Ему абсолютно ничего от нее не требовалось, и он начал лихорадочно искать предлог.
– Ты не отдала мне чек за покупки, – продолжал он на повышенных тонах. – И между прочим, сдачу со ста тысяч лир.
Гневным жестом филиппинка протянула ему чек из супермаркета.
– Это ты мне должен еще two thousand[17] лир! – возмущенно заявила служанка.
И в самом деле, счет, который Андреа принялся тщательно изучать, был на общую сумму в сто две тысячи лир.
– Ты потратилась и на Мухамеда тоже, – едко заметил Андреа, увидев, что Присцилла купила крем для бритья и лезвия, которыми он не пользовался.
– Синьора никогда меня не попрекает по пустякам, – обиделась Присцилла.
– У синьоры есть скверная привычка на все смотреть сквозь пальцы. Ты мне должна восемнадцать тысяч лир, и я вычту их из твоей зарплаты.
– На тебя синьора тоже закрывает глаза, – атаковала его Присцилла, – но ты на нее за это не сердишься!
Этот человек покушался на ее маленькие привилегии, включавшие в себя и мелкие траты на личные нужды. Такое отношение ей не нравилось.
– Ты уволена! – заорал Андреа.
Увидев, что он не шутит, Присцилла испугалась. Она не могла позволить себе потерять работу в доме Донелли. Конечно, все они тут были чокнутые, но все-таки они ее уважали, регулярно платили зарплату, а главное, хорошо относились к ней.
– Синьора меня наняла, и только она может меня прогнать, – сурово ответила Присцилла, пряча свой страх.
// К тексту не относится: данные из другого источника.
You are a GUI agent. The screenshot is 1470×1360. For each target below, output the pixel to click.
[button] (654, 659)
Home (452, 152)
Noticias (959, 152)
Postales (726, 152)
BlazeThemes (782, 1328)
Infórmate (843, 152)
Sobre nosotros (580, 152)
Андреа вовсе не хотел ее выгонять. Без нее он был как без рук. Но и потакать сметливой филиппинке он тоже не собирался. Надо показать ей, кто в доме хозяин.
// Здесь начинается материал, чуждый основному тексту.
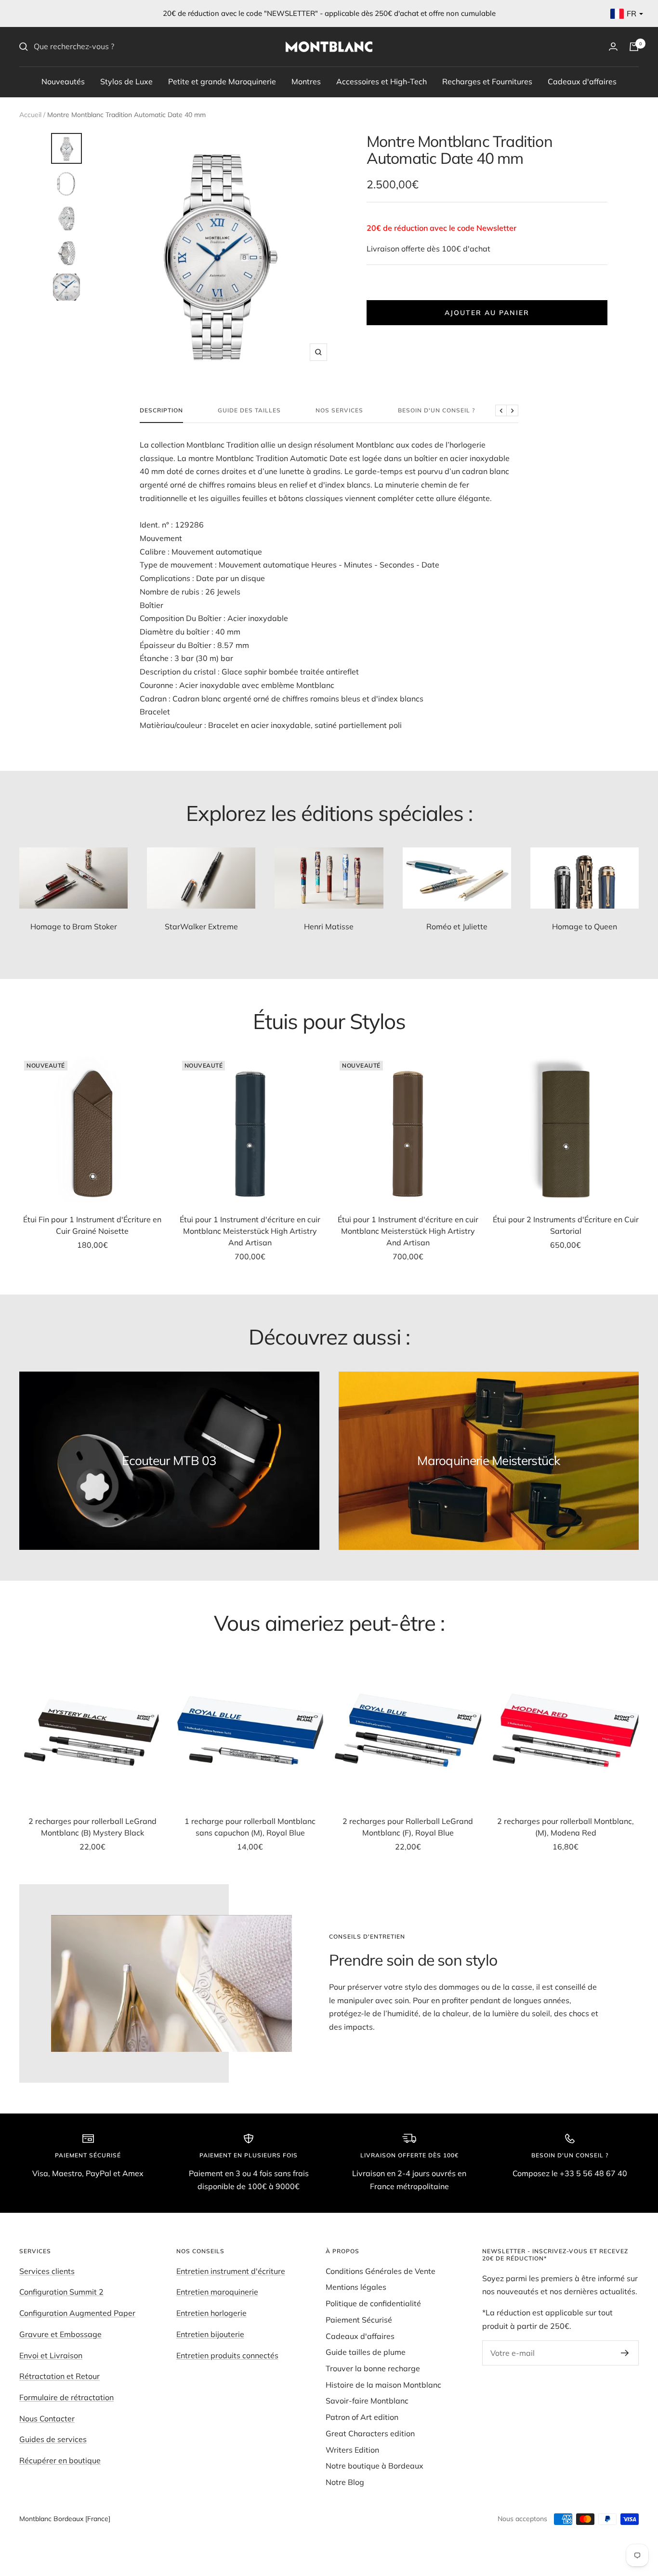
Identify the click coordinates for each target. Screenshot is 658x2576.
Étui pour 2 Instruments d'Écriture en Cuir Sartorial (566, 1225)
– Поди расскажи это на бирже труда. Тут раздался звонок в дверь.
– Иди открой, – приказал Андреа.
– Да, синьор, – ответила она с широкой улыбкой.
Буря миновала. С облегчением переведя дух, Присцилла решила воздержаться от набегов на семейный бюджет. По крайней мере до возвращения хозяйки.
Из прихожей донесся восторженный вопль Луки.
– Здравствуй, дедушка! – закричал малыш.
Итак, приехал тесть. Андреа пошел поздороваться с ним.
– Ты прибыл как нельзя вовремя. Мне надо съездить к матери. Ты не мог бы немного посидеть с детьми?
Тесть окинул его серьезным взглядом без улыбки.
– Угости меня чашкой кофе и сигаретой.
Мими Пеннизи уселся в кресло прямо в прихожей и посмотрел на носки своих начищенных до блеска башмаков.
– Якобинский террор – побочное дитя Жиронды, – изрек он. И, поскольку зять смотрел на него в полной растерянности, пояснил: – Я пришел к этому выводу в результате углубленного изучения войны в Вандее. Видишь ли, в то время практически велись две войны: одна против монархии, а другая – против оппозиционеров республиканского правительства. Вот отсюда и заговоры, преступления, политические убийства. Врагов видят повсюду. Так рождается извращенная логика, видящая в массовом уничтожении средство разрешения политического конфликта.
– Ты приехал, чтобы рассказать мне все это? – спросил пораженный Андреа.
Мими безутешно покачал головой. Присцилла бросилась в кухню варить кофе. Андреа протянул тестю пачку сигарет.
– Случилось что-то, о чем я не знаю? – через силу выдавил он из себя, чувствуя, что в воздухе запахло дурными вестями.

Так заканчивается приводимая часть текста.